Ductal Carcinoma in situ (DCIS) is the most common type of non-invasive cancer of the breast. It is a condition in which cancer cells have developed inside the milk ducts of the breast, but they have not escaped into the surrounding tissue; at this stage, the cancer is in situ, or "in place," and is not dangerous. DCIS is such an early form of cancer that some doctors refer to it as "pre-cancer," though others disagree. DCIS accounts for nearly 20 to 25 percent of all diagnoses of breast cancer. Some proportion of DCIS lesions will eventually extend beyond the milk ducts and become invasive cancers. More than 47,000 cases of DCIS have been diagnosed annually in recent years, in addition to some 200,000 cases of invasive breast cancer.

How is DCIS diagnosed?

The first sign of DCIS is usually detected on a routine mammogram; prior to the wide use of mammography, the condition was rarely diagnosed until tumors became large enough to be felt. DCIS often appears on a mammogram as tiny specks of calcium, called microcalcifications. The diagnosis is confirmed with a biopsy in which a small sample of cells is removed and studied under a microscope.

What are the treatment options for DCIS?

Many women with DCIS can be treated with a lumpectomy (surgery to remove the lesion). This is called "breast-conserving" treatment. It is recommended for women with small DCIS lesions and leaves a margin of cancer-free tissue on all sides of the DCIS. Following lumpectomy, most women need to undergo six to seven weeks of radiation therapy to destroy any remaining cancer cells. In other cases, the DCIS lesion is large, or there are several of them in the breast. At this stage, it's impossible for the surgeon to achieve clear margins of sufficient size of cancer-free tissue surrounding the lesion. For these patients, a mastectomy — removal of the entire breast — is the safest strategy to ensure all the cancer has been eliminated.

Doctors emphasize that a diagnosis of DCIS should not cause women to rush into one treatment or another. There is plenty of time to become familiar with the disease and with the various treatment options, and arrive at a well-reasoned decision.

What is the role of tamoxifen in treatment for DCIS?
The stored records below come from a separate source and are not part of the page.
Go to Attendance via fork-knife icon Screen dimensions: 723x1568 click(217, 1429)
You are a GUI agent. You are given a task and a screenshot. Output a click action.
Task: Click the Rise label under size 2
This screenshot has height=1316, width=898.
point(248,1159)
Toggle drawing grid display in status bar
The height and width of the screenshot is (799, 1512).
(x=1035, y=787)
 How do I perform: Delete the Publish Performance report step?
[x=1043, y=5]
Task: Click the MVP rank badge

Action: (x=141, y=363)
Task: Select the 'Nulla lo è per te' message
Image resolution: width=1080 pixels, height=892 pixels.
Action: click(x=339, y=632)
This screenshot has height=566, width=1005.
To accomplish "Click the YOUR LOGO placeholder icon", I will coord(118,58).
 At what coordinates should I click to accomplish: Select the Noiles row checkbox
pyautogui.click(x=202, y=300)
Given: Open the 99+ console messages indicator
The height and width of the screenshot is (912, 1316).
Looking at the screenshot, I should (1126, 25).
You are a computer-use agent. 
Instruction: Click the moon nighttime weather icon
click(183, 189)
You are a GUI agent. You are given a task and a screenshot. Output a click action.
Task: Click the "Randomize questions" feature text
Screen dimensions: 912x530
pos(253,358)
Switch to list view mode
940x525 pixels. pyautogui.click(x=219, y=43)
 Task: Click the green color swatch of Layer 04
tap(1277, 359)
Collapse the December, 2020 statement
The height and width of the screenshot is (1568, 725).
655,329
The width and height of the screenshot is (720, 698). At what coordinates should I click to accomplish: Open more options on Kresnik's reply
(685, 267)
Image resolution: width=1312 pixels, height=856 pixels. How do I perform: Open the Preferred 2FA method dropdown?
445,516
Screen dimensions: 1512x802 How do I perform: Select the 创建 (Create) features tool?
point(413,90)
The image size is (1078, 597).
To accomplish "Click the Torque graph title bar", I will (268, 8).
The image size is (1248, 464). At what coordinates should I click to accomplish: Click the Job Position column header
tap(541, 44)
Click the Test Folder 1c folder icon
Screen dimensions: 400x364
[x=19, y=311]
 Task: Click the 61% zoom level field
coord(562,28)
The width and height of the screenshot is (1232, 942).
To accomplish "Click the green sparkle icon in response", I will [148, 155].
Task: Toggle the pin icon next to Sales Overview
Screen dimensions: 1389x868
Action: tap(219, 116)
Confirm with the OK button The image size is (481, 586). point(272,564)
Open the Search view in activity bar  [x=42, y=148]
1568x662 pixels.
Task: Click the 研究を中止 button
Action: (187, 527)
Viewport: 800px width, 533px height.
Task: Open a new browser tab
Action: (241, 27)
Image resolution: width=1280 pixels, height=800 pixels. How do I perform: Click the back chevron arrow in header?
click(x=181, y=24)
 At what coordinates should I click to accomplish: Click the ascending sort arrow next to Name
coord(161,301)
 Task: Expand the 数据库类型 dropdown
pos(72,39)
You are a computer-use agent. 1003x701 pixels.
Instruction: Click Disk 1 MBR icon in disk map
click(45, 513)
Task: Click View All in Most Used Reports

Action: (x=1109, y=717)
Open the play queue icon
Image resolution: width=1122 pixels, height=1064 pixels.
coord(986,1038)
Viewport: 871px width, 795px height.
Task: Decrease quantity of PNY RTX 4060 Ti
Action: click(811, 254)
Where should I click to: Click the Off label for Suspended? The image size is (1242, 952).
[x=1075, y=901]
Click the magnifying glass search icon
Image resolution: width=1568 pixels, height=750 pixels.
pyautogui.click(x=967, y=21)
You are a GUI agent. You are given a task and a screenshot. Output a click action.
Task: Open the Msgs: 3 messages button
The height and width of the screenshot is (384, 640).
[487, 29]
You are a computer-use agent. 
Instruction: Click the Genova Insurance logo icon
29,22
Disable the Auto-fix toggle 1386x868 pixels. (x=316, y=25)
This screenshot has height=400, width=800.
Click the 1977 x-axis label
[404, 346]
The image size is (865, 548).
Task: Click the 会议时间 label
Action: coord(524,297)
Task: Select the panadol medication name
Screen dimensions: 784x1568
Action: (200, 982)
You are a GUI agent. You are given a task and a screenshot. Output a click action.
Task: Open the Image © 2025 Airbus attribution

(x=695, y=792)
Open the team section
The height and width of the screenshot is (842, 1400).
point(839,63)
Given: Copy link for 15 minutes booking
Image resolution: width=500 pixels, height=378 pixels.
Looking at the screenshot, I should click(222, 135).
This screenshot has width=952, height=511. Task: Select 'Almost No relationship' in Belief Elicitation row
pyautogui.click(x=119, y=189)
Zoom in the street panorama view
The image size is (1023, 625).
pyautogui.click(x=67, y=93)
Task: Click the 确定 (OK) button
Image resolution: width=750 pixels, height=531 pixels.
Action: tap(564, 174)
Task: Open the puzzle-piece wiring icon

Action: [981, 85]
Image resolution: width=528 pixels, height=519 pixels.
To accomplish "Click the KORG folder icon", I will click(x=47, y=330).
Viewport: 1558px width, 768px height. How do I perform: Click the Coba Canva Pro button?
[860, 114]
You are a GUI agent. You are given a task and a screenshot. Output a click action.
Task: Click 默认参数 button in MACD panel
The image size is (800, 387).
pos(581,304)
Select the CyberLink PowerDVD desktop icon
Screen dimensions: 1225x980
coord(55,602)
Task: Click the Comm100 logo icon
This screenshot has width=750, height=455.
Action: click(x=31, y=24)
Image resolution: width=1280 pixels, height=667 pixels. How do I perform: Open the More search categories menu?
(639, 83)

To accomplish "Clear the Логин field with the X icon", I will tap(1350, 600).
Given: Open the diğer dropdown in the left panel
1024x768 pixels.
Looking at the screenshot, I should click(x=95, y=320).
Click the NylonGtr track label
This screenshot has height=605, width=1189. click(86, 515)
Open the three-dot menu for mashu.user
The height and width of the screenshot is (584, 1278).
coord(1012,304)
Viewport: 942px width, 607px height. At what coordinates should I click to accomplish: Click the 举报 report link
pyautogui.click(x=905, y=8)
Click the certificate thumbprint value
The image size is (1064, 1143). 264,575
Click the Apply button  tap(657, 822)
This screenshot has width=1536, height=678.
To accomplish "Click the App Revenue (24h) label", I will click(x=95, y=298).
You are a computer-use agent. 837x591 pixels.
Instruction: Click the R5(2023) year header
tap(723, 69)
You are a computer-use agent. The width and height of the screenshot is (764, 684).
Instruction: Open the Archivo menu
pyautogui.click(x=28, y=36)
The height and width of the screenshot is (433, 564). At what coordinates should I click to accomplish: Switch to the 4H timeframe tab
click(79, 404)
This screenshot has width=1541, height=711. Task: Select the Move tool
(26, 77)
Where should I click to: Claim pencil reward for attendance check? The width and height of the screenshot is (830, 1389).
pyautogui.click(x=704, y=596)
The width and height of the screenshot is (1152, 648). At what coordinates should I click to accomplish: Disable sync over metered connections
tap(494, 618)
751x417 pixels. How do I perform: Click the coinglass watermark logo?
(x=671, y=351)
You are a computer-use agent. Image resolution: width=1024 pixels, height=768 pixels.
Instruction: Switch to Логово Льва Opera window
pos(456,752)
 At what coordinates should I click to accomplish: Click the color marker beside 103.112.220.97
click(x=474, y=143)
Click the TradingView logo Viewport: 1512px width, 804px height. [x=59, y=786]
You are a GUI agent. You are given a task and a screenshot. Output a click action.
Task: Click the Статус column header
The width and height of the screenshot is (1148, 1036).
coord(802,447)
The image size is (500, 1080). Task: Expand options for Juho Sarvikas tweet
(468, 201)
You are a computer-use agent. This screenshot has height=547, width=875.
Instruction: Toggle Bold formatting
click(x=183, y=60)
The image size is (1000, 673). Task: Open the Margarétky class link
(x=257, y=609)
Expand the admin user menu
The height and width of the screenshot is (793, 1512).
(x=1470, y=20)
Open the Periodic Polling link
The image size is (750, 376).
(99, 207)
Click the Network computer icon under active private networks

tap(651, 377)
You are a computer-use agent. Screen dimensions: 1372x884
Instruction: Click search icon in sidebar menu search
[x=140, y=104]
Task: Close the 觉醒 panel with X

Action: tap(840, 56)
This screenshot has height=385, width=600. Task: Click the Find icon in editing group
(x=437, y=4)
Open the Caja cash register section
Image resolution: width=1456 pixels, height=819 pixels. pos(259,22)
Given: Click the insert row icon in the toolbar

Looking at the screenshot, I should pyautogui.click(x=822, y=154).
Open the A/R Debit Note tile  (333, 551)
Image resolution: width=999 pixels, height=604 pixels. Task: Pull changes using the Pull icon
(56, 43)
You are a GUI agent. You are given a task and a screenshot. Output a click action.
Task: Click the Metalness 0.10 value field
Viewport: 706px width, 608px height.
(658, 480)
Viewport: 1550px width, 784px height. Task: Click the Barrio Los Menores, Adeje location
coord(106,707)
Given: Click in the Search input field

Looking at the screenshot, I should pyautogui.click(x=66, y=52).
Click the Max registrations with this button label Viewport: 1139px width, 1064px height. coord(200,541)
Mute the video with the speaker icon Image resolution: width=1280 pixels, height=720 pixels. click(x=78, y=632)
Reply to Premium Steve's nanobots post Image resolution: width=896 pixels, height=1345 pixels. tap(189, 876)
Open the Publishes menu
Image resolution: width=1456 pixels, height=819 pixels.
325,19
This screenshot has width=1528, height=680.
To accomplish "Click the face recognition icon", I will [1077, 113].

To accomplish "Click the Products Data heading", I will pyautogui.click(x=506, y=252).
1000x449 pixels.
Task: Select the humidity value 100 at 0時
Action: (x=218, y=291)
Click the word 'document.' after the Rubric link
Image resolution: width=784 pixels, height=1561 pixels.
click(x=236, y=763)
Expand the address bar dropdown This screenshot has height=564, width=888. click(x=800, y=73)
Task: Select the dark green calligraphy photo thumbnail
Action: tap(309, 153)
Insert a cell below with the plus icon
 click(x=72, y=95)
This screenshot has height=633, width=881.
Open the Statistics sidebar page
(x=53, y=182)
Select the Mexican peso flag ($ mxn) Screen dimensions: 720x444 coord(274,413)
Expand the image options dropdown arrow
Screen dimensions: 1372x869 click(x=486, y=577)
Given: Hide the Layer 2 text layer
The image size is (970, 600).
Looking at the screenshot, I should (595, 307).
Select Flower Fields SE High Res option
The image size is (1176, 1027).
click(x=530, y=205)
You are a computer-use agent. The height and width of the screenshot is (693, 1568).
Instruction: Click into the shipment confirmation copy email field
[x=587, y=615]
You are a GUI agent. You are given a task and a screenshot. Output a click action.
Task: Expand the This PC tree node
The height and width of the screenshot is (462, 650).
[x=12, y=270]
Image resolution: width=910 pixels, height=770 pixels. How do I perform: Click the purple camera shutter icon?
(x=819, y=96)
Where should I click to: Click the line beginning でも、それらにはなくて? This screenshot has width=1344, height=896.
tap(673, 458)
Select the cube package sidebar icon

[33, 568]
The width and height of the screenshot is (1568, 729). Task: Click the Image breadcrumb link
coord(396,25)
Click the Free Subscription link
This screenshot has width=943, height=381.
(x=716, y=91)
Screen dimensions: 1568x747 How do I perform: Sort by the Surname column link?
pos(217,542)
Physicians don't prescribe chemotherapy for women with DCIS, but patients may be offered the estrogen-blocking drug tamoxifen as an additional protection against cancer recurrence. Tamoxifen, long used as part of treatment for breast cancer and to prevent the disease in women who are at high risk, was approved in 2000 by the U.S. Food and Drug Administration for women following surgery for DCIS.

In clinical trials, tamoxifen reduced the cancer recurrence rate from 13 percent to about 8 percent in women who had had lumpectomy and radiation as their DCIS treatment. That benefit must be weighed against the side effects of tamoxifen, which include hot flashes and weight gain and, rarely, the development of blood clots or endometrial cancer.

What is my outlook if I have been diagnosed with DCIS?

Because DCIS by definition has not spread or invaded nearby tissues, it is highly curable as long as the patient undergoes an accepted form of treatment. If not treated, many DCIS lesions will, over time, become invasive cancers that threaten to spread and become dangerous; physicians cannot predict, however, which cases of DCIS will turn into invasive tumors.